Publicado em: 10/05/2022 Autor/fonte: Evagon
Uma Nova Era Para o Monitoramento de DBO em tempo real

Introdução

 

Em muitas áreas da nossa vida, o monitoramento manual foi substituído por monitoramento automático ou on-line à medida que a tecnologia de instrumentação foi sendo desenvolvida; no entanto, há uma área que ficou um tanto para trás que é a qualidade da água. Para muitos parâmetros é simplesmente impossível se realizar medições em campo, somente podendo ser realizados com coleta de amostras e realização de ensaios em laboratórios. Nos últimos dez anos, aproximadamente, temos visto uma série de parâmetros tradicionais sendo medidos continuamente utilizando-se várias técnicas de sensores, muitas vezes via química úmida /reagentes ou semi-laboratórios muito complexos e caros montados em quiosques estilizados para tentar-se automatizar parâmetros como DBO. A diretriz para a nova tecnologia “online” está diretamente ligada à uma necessidade de monitorar e controlar nosso ambiente e processos para rápidas e eficientes tomadas de decisões.

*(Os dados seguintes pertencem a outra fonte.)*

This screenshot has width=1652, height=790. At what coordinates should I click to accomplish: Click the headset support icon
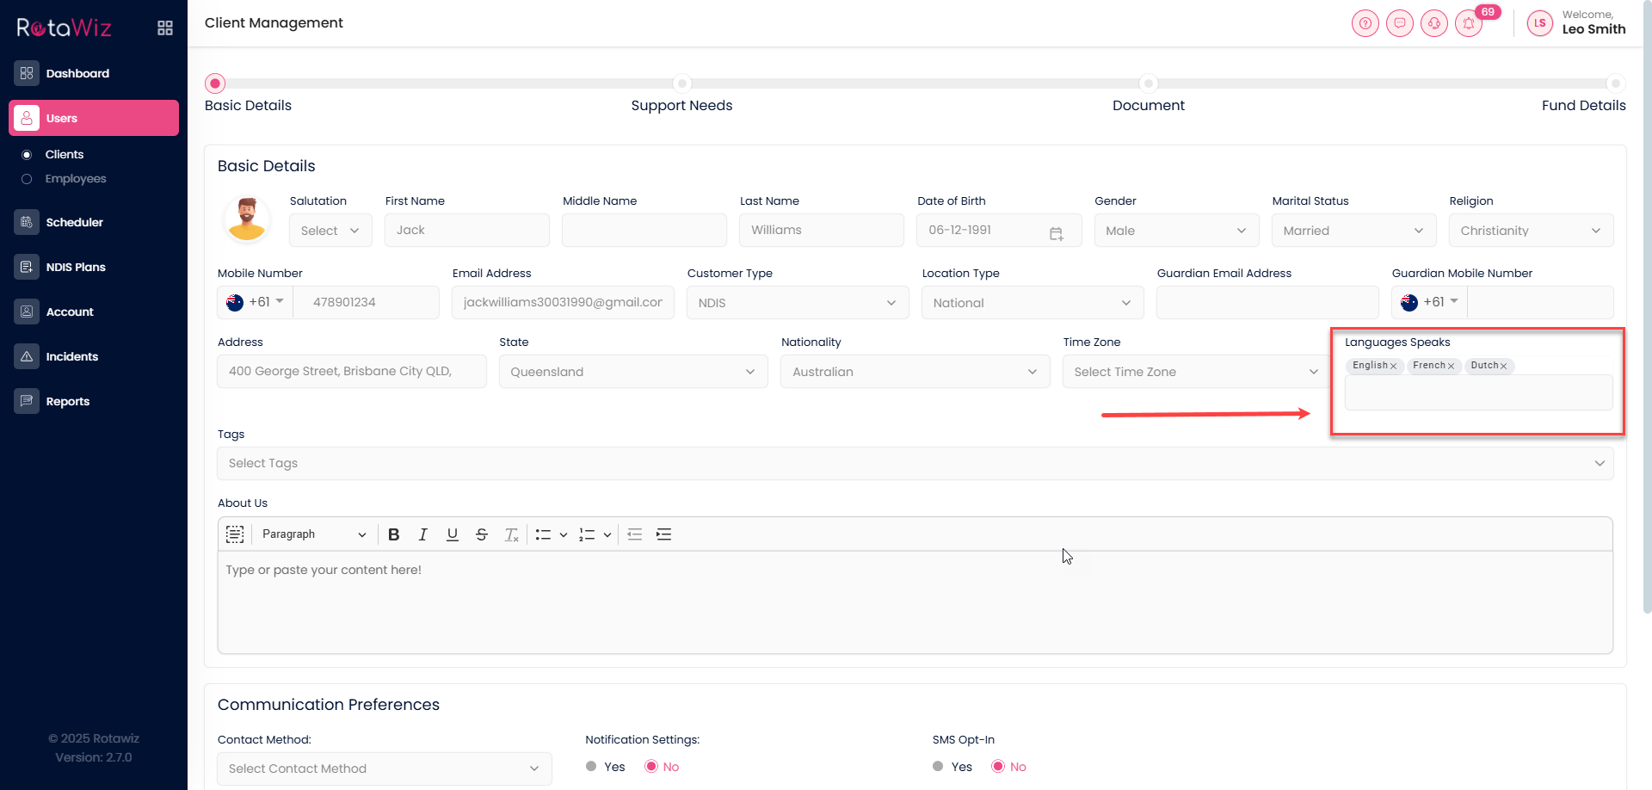pyautogui.click(x=1433, y=23)
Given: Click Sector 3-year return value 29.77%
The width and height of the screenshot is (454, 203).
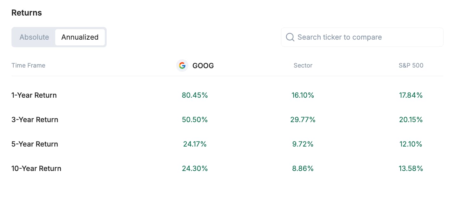Looking at the screenshot, I should click(x=303, y=120).
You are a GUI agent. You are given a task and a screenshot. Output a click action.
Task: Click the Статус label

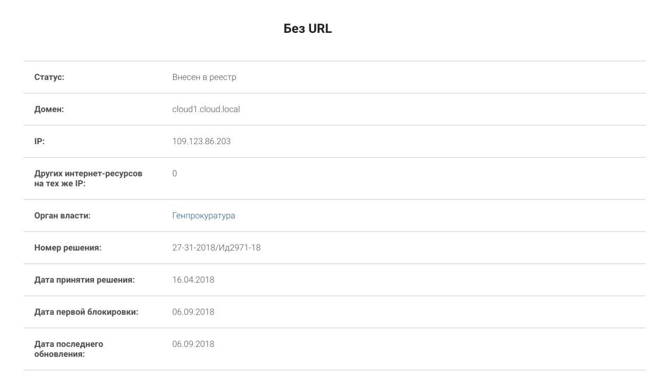(49, 77)
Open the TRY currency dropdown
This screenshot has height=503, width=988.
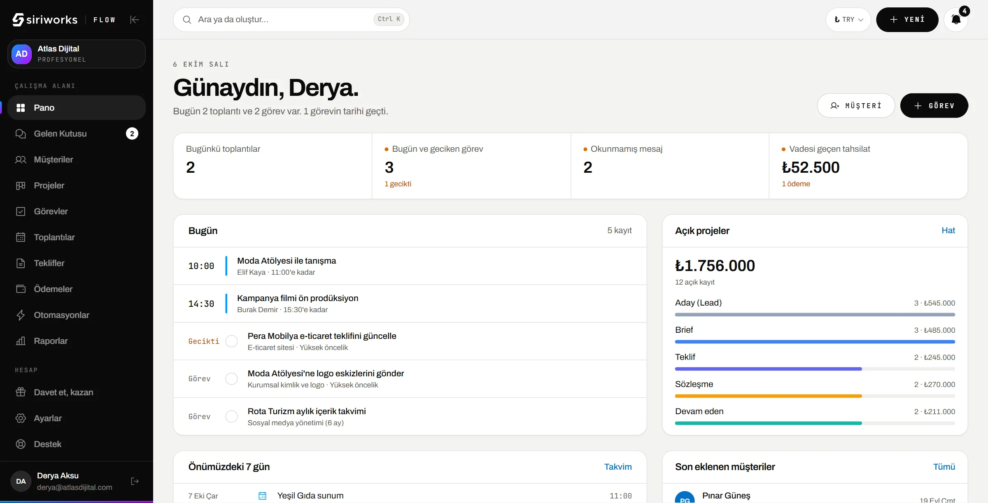pos(848,20)
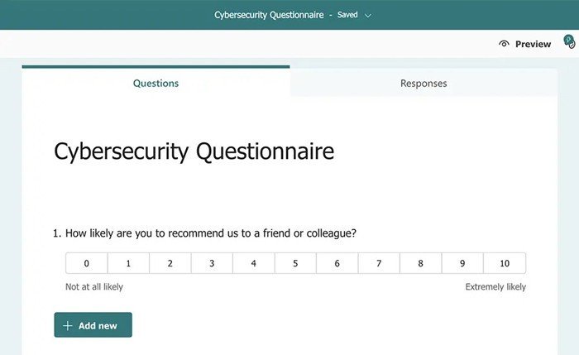Open the Responses tab
Viewport: 579px width, 355px height.
pyautogui.click(x=423, y=83)
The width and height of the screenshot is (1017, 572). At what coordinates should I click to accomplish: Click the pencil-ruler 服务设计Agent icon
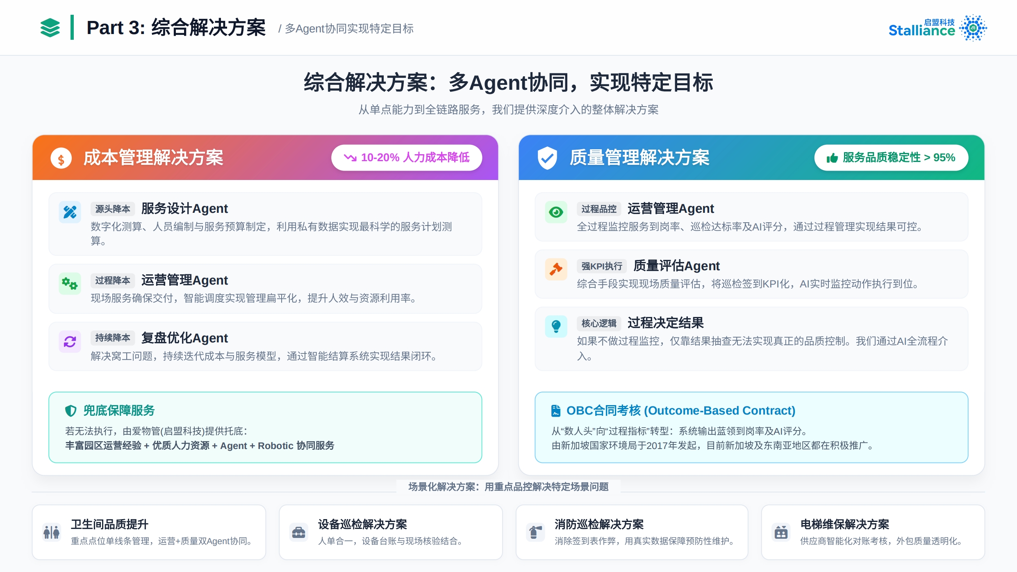pos(70,212)
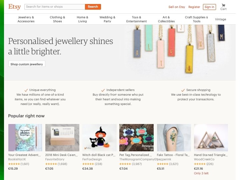This screenshot has width=240, height=180.
Task: Select the yellow pendant in banner
Action: point(190,58)
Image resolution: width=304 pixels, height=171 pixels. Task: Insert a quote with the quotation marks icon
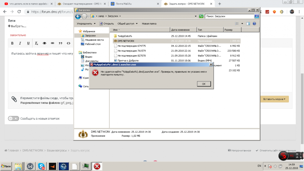point(60,43)
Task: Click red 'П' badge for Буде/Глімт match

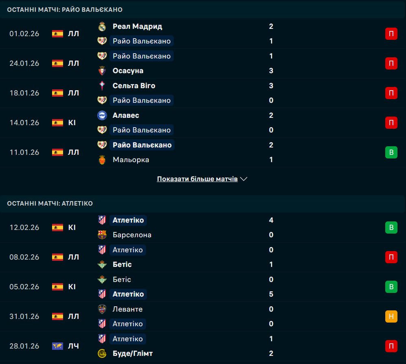Action: (x=391, y=346)
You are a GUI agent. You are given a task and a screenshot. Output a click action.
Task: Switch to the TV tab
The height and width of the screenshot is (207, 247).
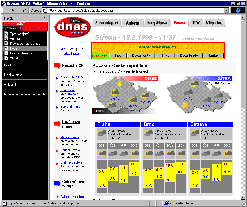click(196, 23)
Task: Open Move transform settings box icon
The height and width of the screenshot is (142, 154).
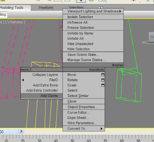Action: tap(103, 75)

Sem dúvida o DBO (Demanda Bioquímica de Oxigênio) é provavelmente o Santo Graal dos parâmetros de qualidade da água, pois apenas com esse parâmetro podemos avaliar a saúde e a carga orgânica de águas poluídas. Desde sua adoção no início do século XX pelo Royal Institute do Reino Unido é usado mundialmente para indicar o nível de poluição em nossos rios, oceanos e ativos de recursos hídricos.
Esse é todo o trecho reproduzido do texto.